These companies – GAFAM (Google, Apple, Facebook, Amazon, Microsoft) – CAN own the workspace and biz comms if they can execute. They have the war chest of dollars and eyeballs. Even if they fumble and only take 5-10% of the marketplace each, that doesn’t leave a lot of room for anyone else to make a profit.
You could argue that forecasts are for $60B (or some such number that has no basis in reality). And that a 5% share of that number is huge. True, but when you examine the VoIP space, 80% of the providers make less than $5M in revenue. You can run a company on that but you won’t be a channel sponsor or major vendor in the channel.
For example, CBB is just over a billion dollar company and they are just starting to make noise in the channel. GTT is hoping to hit one billion and are just starting to make noise in the channel.

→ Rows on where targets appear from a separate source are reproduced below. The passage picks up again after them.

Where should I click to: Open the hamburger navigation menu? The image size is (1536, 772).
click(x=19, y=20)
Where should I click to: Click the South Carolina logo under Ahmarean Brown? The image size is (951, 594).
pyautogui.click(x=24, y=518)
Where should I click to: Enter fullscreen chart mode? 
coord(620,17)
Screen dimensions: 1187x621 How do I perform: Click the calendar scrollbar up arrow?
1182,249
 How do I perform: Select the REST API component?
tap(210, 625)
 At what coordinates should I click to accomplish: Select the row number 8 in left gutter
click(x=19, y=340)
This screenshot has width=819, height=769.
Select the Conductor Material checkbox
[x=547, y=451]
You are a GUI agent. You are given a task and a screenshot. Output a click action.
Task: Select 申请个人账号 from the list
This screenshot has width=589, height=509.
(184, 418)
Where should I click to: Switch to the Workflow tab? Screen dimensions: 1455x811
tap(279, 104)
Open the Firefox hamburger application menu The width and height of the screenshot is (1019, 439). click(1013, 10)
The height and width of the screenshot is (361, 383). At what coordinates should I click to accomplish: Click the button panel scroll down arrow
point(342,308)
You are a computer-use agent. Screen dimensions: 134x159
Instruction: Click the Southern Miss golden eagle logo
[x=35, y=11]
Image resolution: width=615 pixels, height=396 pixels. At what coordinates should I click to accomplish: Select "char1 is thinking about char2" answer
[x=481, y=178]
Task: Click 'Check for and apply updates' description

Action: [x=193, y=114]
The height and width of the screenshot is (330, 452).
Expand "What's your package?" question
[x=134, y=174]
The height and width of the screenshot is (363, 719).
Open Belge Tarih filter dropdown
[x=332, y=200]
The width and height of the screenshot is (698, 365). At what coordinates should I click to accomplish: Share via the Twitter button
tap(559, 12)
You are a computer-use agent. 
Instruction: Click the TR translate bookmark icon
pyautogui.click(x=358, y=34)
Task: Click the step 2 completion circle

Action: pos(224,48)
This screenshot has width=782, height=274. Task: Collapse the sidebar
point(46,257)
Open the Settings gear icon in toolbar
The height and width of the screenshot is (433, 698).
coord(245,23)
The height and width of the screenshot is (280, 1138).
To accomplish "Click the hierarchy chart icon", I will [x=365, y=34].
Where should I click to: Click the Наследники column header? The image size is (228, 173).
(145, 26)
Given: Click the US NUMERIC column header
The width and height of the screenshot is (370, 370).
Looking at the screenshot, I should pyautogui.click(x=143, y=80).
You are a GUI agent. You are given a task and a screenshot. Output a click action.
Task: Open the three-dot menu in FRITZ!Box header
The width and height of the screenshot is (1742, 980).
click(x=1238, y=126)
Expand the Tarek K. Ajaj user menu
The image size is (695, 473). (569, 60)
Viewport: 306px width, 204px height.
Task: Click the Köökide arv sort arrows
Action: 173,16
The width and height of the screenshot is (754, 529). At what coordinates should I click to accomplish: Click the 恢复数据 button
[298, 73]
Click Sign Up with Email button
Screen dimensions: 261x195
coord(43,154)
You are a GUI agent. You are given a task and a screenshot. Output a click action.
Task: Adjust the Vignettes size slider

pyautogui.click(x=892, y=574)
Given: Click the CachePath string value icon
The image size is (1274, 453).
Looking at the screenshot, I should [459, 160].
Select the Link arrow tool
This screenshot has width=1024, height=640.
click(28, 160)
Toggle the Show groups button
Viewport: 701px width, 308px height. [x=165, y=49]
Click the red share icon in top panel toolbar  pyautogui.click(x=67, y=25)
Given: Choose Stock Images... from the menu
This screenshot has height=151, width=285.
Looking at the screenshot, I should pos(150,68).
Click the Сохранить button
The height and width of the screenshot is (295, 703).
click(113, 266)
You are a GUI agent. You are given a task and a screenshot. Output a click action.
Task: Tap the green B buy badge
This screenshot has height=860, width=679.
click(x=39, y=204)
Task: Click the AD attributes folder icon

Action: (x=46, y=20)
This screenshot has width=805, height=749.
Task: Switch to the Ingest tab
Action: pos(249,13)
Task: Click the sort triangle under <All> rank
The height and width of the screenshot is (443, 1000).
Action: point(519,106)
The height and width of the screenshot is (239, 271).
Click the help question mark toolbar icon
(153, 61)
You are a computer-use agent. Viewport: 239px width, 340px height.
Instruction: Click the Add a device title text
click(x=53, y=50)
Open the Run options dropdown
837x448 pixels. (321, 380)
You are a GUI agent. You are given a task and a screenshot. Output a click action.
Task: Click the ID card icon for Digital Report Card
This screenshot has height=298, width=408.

Meanwhile, Verizon, AT&T and Comcast make $100+ Billion in revenue. 8×8 is at $250M – and that is small compared to Vonage or RC at $1B and $400M, respectively.
A number of cloud brokers – including the VADs (Tech Data and Ingram) – have emerged. Sprint has a toe in this water. No idea yet how the cloud broker space will play out. Surveys suggest that after 3 services, buyers want help, but it has to be more than just a marketplace to buy X-aaS. These apps have to all be integrated, managed, secured, backed up. Users needed to be trained. Adoption has to occur. Who is going to DO all of that?
The smart companies will go Vertical, go niche, go up the stack. The profitable companies will also emphasize customer experience. There will be few smart & profitable providers.
It is less risky to try to sell hamburger to the masses than it is to hire a creative chef who will turn that hamburger into a Big Mac or Salisbury steak or a rice-veggie-beef bowl.
Here’s the other factor in hamburger: it is a commodity. Right now bandwidth and voice are commodities. SDWAN+4G+APEX is on the teetering edge of becoming a commodity as well.
It is far easier to make a jingle about a Big Mac than about a regular cheeseburger. You get more ARPU for a Big Mac, too.
The way we do telecom today is ending. CPaaS will supplant UCaaS. Tablets and WaaS will hit mainstream. More and more work is being accomplished on your $1000 smartphone.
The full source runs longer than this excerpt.